Other artists whose secondary markets are gaining traction include Amoako Boafo, Cinga Samson, Igshaan Adams, Yinka Shonibare and Michael Armitage.
New formats, new markets?
New auction formats are being trialled at all the major auction houses and Strauss & Co is no exception. On 28 February the firm is launching “Curatorial Voices: Modern and Contemporary Art from Africa”, featuring works selected by six leading curators: Dana Endundo Ferreira, the founder and chief executive of Pavilion54 from the Democratic Republic of the Congo; Heba Elkayal, an independent curator and art historian based between the UK and Egypt; Danda Jaroljmek and Anne Kariuki of the Kenyan Circle Art Gallery; Valerie Kabov, the director of First Floor Gallery in Harare; and South Africa’s Kimberly Cunningham, the founder of Cunningham Contemporary.
Proceeds from the sale, which includes works by Cyrus Kabiru, Zanele Muholi, Thierry Oussou and Athi-Patra Ruga among others, will fund a new internship focusing on both the primary and secondary art markets—the first in Africa of its kind.

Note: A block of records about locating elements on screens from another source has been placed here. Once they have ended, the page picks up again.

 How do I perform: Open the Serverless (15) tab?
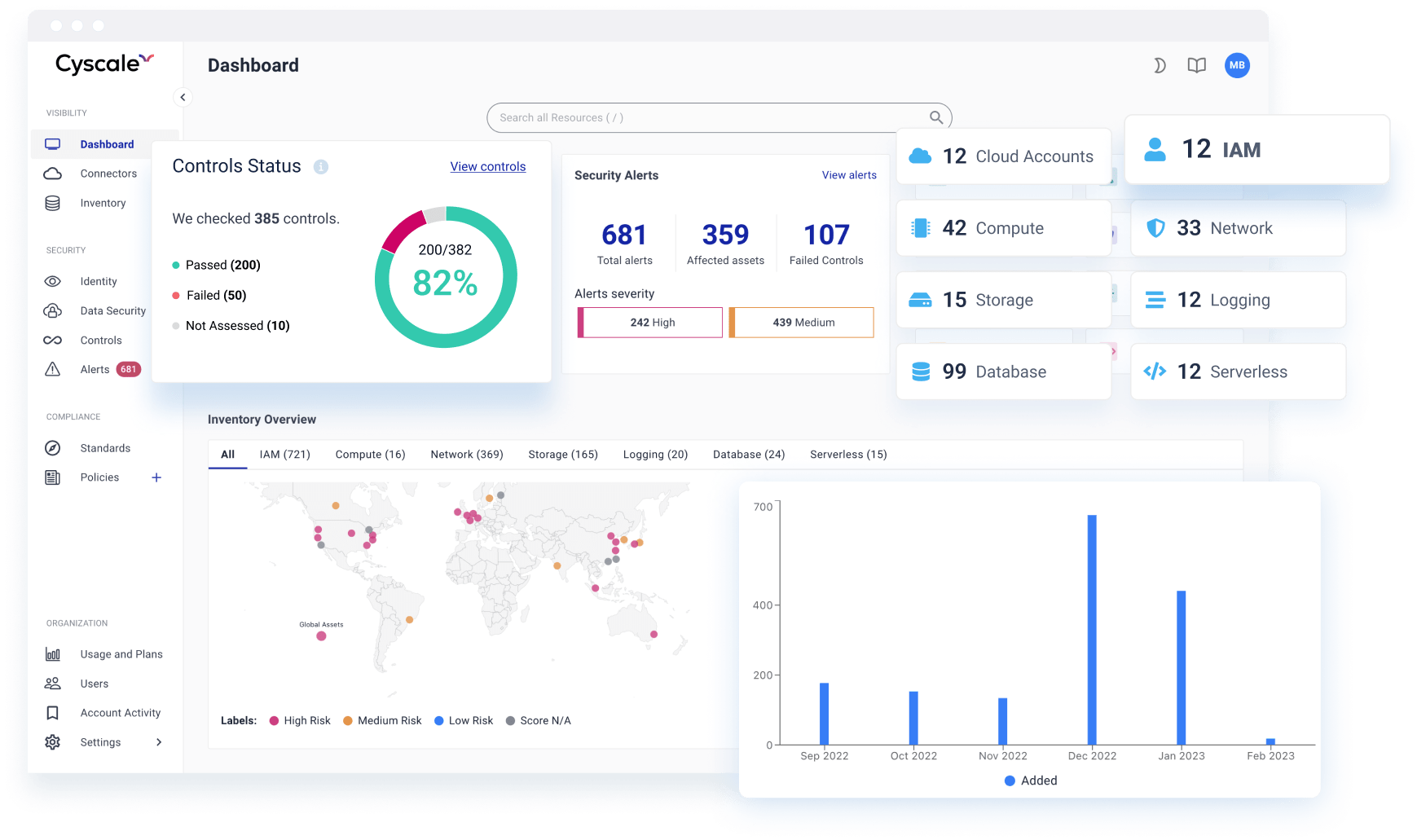point(847,454)
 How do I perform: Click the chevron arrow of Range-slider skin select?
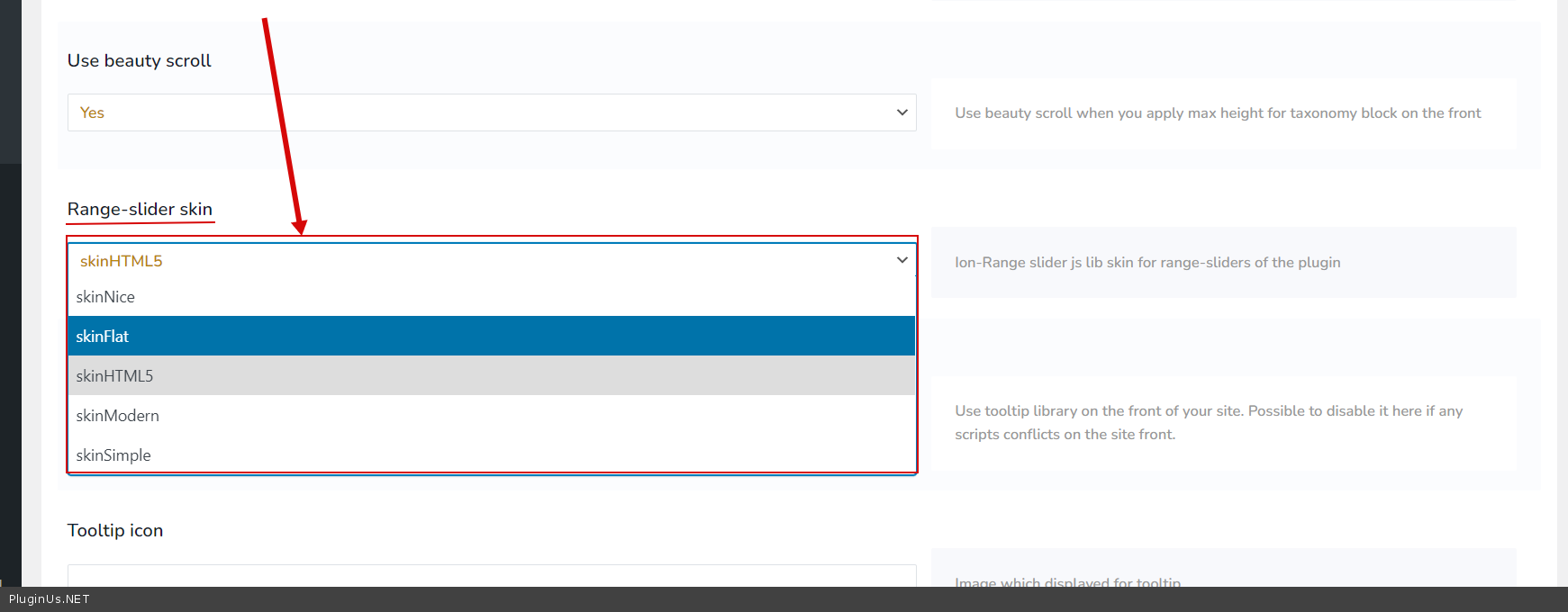click(x=902, y=260)
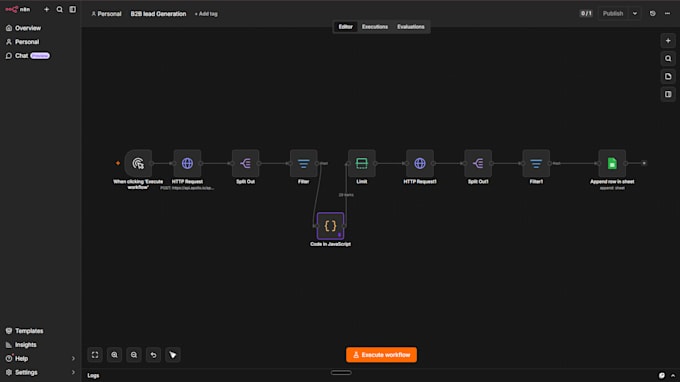Viewport: 680px width, 382px height.
Task: Expand the Logs panel with chevron
Action: tap(673, 375)
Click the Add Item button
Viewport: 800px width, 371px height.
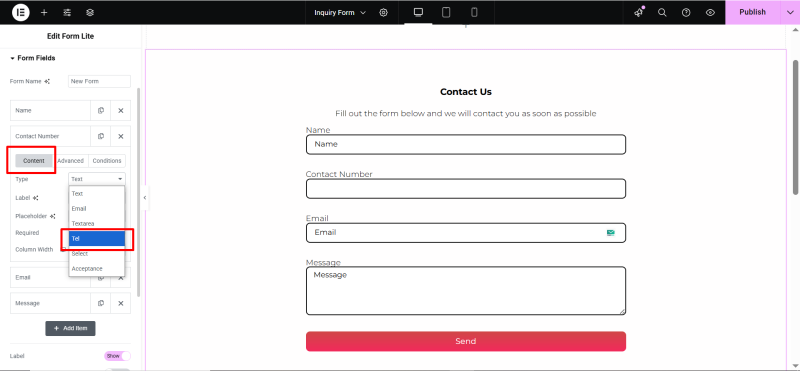(x=70, y=328)
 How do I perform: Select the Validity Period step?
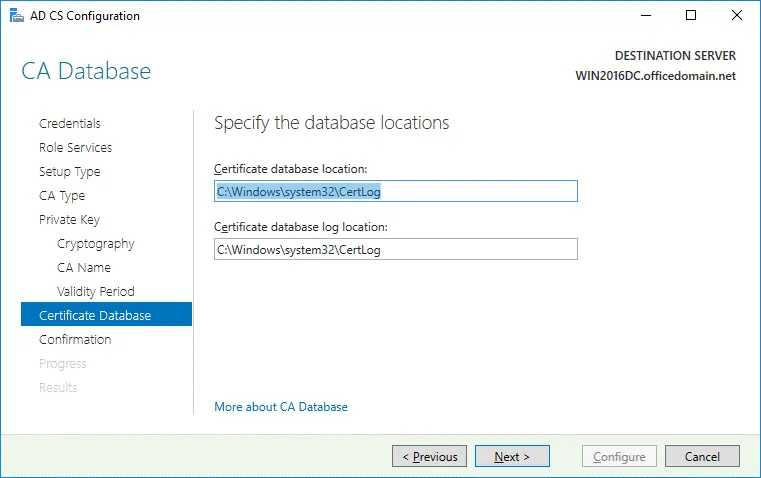coord(96,292)
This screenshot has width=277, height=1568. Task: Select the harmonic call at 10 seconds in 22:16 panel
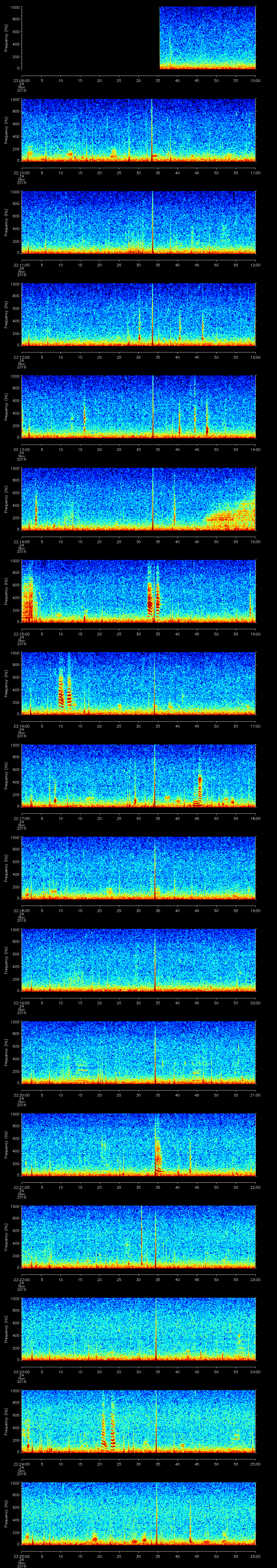[61, 688]
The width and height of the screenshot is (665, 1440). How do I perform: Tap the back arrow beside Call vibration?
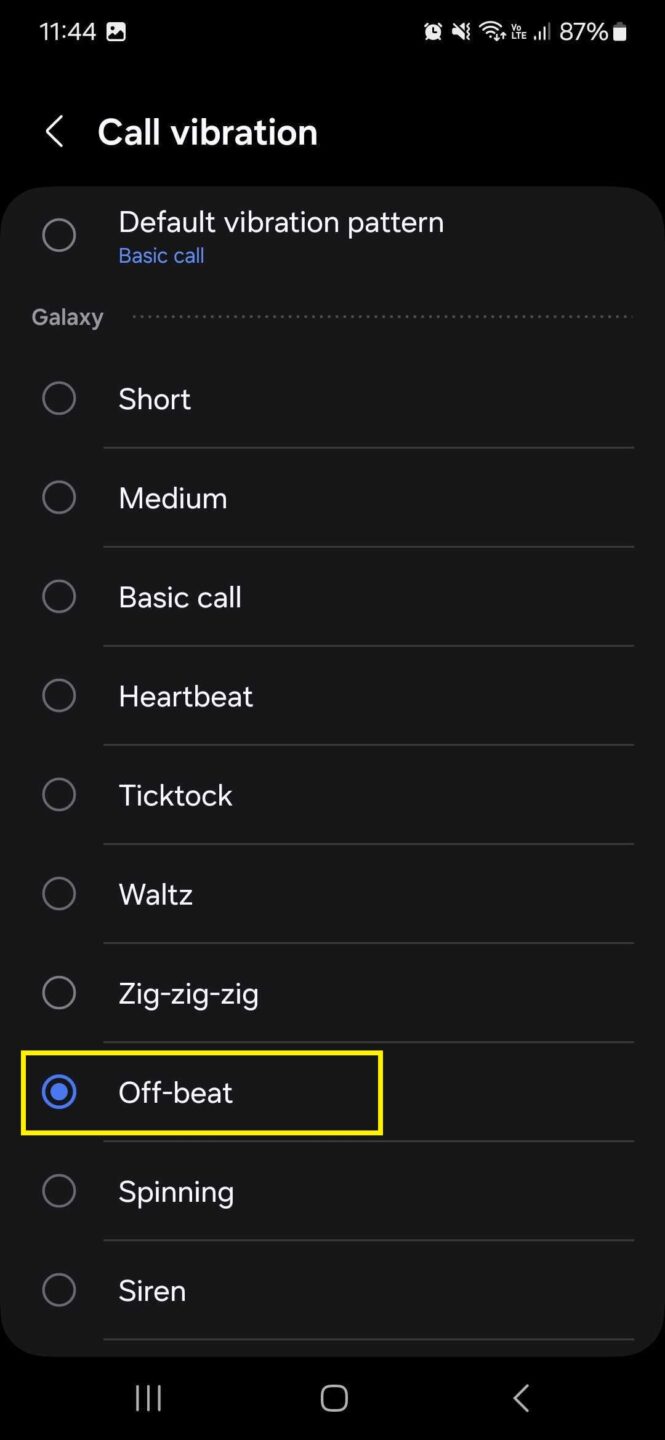pyautogui.click(x=54, y=132)
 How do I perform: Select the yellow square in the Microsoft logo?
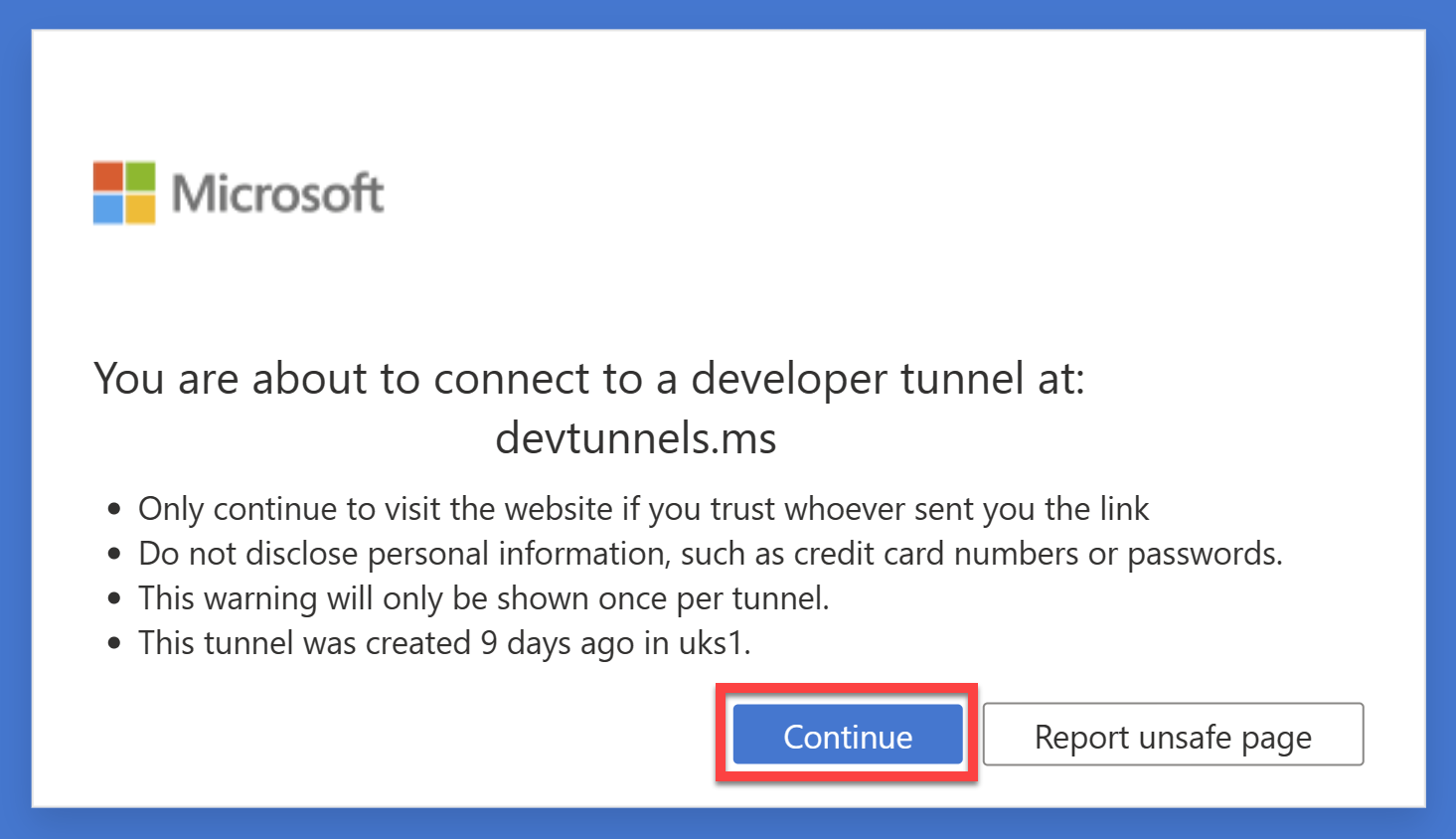140,209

Dana Endundo Ferreira welcomes the new sale format, which aims to build bridges between the different art centres on the African continent. As she says: “We need to build a domestic ecosystem for the market to develop properly in the long run. Wealth in Africa has been increasing steadily throughout the continent for the past couple of decades, and the art market could really capitalise on it. But still too often today, the African art scene relies very much on the West and African artists’ careers are built through exhibitions and sales internationally.”
She notes how many markets in Africa lack proper infrastructure, with limited galleries, museums and public support. “You often see that private collectors or businesses or even artists themselves have to step in to fill the void,” she says, noting that local interest is growing as more art fairs, biennales and museums spring up across the continent. “All this is improving the primary market landscape with curatorial voices and [the new auction format] represents yet another stepping stone in building that ecosystem, this time in the secondary market.”
Ultimately the aim is to forge a new African art market, built by and for Africans. “I believe it is time to reclaim that narrative and build an African art market that develops in a way that adapts to and beautifies the specificities and uniqueness of African cultures,” Ferreira says. “One that is sustainable in the long run.”